Distinguished professional bodies like AIFTP, IMC, CTC etc made detailed representations to the CBDT in which it was pointed out that the move by the CBDT to give “incentives” to CsIT(A) to enhance assessments and levy penalty shakes the confidence of taxpayers that they would get a fair hearing from the CsIT(A) of their grievances.
It was also pointed out that the move interferes with the judicial discretion of the CsIT(A) and falls foul of the law laid down by the Hon’ble Supreme Court in Sirpur Paper Mill Ltd. vs. CWT [(1970) 77 ITR 6 (SC)] and other judgements.
However, these representations have fallen on deaf ears. The CBDT appears to be in no mood to listen, let alone reconsider its decision.
Accordingly, the AIFTP has filed a Writ Petition in the Hon’ble Delhi High Court to challenge the said move of the CBDT.
The Petition contends that such “incentive” will encourage the CsIT(A) to pass orders in a “biased and prejudicial manner” in favour of the revenue and against taxpayers.
This will result in incorrect determination of tax liability of an assessee and violate Article 265 of the Constitution of India which provides for collection of tax as per law.
It is also contended that different CsIT(A) are likely to act in a different manner and accordingly the instructions violate Articles 14 and 21 of the Constitution.
The Petition has stated that it is well settled that an appellate authority should pass an order in an impartial manner and no administrative supervisory authority should interfere in the judicial functioning of an authority.

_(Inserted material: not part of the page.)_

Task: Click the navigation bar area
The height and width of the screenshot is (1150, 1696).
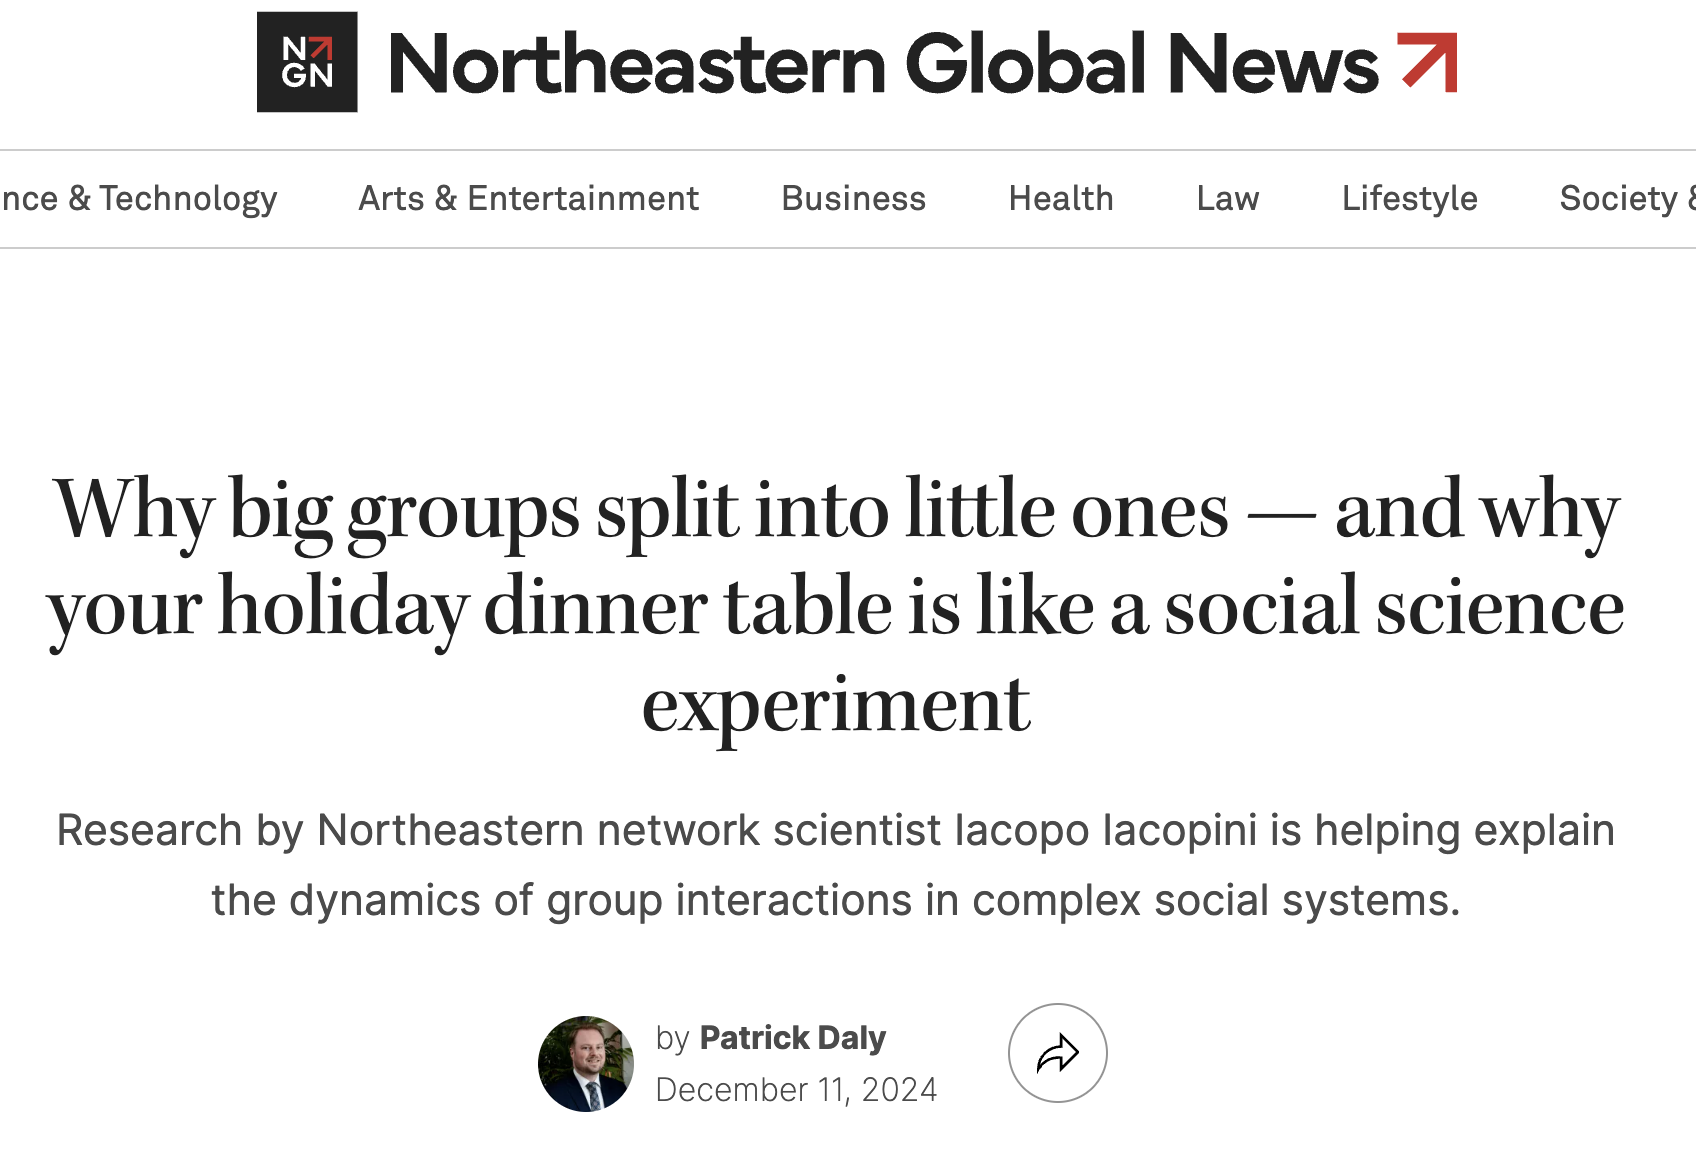Action: click(x=848, y=198)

Attention has also been drawn to section 119(1) of the Income Tax Act 1961 which expressly states that the CBDT shall not issue any order or instruction or direction which interferes with the discretion of the Commissioner (Appeals) in the exercise of his or her appellate functions.
The Petition has also relied on several judgements wherein the independence of the CsIT(A) has been held to be a non-negotiable issue.
The Petition is likely to come up for hearing before the Hon’ble Delhi High Court shortly.
To re-shere (repeat), being of equal relevance(:
Looking not far back- albeit ‘human memory ‘ is, as ordained by nature, generally short –lived >
As said then, the right emphasis laid was on the priority of “Delivering quality tax payer services”.
Howver, The reported fresh move, being contested, to say the least, is in a reverse direction; is tantamount to a serious ‘self-contradiction’ and detestable ‘rollback’ of the above referred earlier moves, – commended to be in the right direction. In substance, the illogical faulty move makes for a drastic paradigm shift /change, across the board, with priority to ‘quantity’ (in effect, high -pitched assessments) as opposed to ‘quality’ (assessments strictly in accordance with both ‘letter’ and ‘spirit’ of ‘the law’.
As regards exercise by an appellate authority’s of ‘discretion’ in disposal of an appeal, that again is not an unbridled power; but might have to ideally stand the judicial standards of ‘independence’ and ‘objectivity’.
Same way as, in relation to the first stage, being ‘assessment’ , authored by the lowly AO, the said standards might have to be observed. For independent thoughts and viewpoints shared, and some suggestions made, if so care, refer the Article (2008) 169 TAXMAN 14 (ART) – paragraph 2.1 is of relevance .
I congratulate AIFTP for taking up cudgels against a wholly illegal notification to the detriment of the taxpayers.